Search code examples
roboticsslam

How does robot do pose estimation in SLAM?


I know that in particle filter algorithm a robot can pick the best pose given the map. But how can robot predict the pose in SLAM where map is not given. Do we get data from IMU?


Solution

  • SLAM is a very broad application and there exist numerous methods on how to perform SLAM.

    The basic idea is to estimate a map of an environment and the path a robot takes through the environment at the same time. The map generally is sensed by a sensor that measures the position of prominent landmarks in the environment. The movements of the robot are often integrated by IMU, odometry or GPS sensors. The setup and algorithms used to perform SLAM may vary drastically though.
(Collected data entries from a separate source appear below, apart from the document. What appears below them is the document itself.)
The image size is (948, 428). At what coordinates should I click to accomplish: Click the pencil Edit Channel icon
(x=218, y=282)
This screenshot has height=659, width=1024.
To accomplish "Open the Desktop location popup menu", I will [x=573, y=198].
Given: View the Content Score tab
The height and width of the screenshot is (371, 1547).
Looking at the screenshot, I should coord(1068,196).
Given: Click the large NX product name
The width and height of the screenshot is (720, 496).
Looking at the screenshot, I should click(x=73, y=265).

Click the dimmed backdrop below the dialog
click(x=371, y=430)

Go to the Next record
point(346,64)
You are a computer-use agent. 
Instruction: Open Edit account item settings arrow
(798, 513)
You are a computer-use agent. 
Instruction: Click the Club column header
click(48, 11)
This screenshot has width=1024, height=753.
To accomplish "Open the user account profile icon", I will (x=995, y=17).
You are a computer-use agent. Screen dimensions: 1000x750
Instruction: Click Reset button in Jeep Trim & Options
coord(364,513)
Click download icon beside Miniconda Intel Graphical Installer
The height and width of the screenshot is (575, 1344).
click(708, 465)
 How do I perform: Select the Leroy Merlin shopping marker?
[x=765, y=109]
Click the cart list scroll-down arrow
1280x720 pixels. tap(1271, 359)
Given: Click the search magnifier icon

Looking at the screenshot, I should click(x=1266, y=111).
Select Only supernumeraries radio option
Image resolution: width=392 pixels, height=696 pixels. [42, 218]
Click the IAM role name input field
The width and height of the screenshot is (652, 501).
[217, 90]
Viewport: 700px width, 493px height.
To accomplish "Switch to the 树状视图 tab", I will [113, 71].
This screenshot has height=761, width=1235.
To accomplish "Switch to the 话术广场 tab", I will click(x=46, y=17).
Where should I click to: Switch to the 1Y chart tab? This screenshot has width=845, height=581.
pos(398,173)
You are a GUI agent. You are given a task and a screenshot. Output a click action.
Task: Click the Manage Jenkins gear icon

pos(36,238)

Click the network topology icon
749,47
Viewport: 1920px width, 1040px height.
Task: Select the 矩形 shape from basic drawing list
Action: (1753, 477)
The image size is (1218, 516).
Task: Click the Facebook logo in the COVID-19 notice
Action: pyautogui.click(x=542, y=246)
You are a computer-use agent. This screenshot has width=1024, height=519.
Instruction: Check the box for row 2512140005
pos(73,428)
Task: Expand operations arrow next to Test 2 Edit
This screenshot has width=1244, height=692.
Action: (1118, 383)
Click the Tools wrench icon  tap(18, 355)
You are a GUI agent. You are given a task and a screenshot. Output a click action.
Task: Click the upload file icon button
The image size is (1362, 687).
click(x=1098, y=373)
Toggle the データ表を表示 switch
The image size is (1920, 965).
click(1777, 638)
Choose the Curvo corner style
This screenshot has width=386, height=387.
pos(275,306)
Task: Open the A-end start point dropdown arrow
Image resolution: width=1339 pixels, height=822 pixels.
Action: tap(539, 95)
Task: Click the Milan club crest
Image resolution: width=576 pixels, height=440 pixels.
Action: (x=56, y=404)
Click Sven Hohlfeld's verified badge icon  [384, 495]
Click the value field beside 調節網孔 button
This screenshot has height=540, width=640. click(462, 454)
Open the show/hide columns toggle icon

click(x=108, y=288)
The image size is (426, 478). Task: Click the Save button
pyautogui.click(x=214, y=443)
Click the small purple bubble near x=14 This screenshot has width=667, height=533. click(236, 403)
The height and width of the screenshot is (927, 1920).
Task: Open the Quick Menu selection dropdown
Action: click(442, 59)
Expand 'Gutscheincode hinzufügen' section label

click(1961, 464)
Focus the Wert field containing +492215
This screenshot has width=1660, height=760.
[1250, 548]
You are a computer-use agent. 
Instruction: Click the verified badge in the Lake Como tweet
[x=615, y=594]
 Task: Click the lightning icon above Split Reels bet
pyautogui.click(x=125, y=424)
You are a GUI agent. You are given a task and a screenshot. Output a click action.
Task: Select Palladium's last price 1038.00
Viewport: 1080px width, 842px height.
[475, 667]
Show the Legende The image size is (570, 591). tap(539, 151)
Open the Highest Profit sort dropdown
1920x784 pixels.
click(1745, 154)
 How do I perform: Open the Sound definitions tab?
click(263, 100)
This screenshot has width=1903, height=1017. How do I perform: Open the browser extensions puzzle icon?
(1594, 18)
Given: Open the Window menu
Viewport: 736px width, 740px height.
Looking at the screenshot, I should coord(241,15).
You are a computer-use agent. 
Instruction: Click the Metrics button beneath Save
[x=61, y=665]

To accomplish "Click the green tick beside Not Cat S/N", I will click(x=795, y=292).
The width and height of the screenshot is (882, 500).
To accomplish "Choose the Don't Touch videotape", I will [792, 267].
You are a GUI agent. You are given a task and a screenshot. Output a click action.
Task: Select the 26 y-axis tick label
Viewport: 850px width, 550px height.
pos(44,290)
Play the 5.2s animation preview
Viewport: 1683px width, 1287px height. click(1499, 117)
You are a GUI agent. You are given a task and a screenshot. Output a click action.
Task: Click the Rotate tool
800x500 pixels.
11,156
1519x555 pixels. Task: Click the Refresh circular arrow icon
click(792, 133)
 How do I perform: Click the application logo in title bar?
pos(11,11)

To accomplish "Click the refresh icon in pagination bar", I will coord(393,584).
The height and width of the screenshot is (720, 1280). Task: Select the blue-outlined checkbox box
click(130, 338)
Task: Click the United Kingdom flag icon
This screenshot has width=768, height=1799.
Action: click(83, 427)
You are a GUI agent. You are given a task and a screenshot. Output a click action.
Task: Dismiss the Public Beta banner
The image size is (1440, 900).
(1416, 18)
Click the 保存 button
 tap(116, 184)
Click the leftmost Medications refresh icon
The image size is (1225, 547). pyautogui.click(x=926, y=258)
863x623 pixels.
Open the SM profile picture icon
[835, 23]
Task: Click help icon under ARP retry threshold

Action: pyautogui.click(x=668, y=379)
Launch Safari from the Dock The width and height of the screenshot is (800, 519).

    It is not even necessary to get movement data from the robot. You can think of a Kalman filter which tracks landmark positions and robot location in it's state vector and assumes a constant position state transition model for the robot with no control input. Even though the transition model is assumed to be constant position the measurement updates of the landmark position are theoretically enough to give an estimate of the updated position of the robot.

    This is taken a step further if you consider the Structure from Motion approach where a single camera that is moved through an environment is used to estimate a map of the environment from image features and at the same time estimate the path the camera takes through that map.

    So as long as you don't have a specific sensor setup and algorithm in mind the question of "how a robot does pose estimation in SLAM" is not really productive. If you have a specific question I can maybe point you into the direction of specific literature.

    The probabilistic robotics book by Sebastian Thrun has a good intro to probabilistic approaches to SLAM.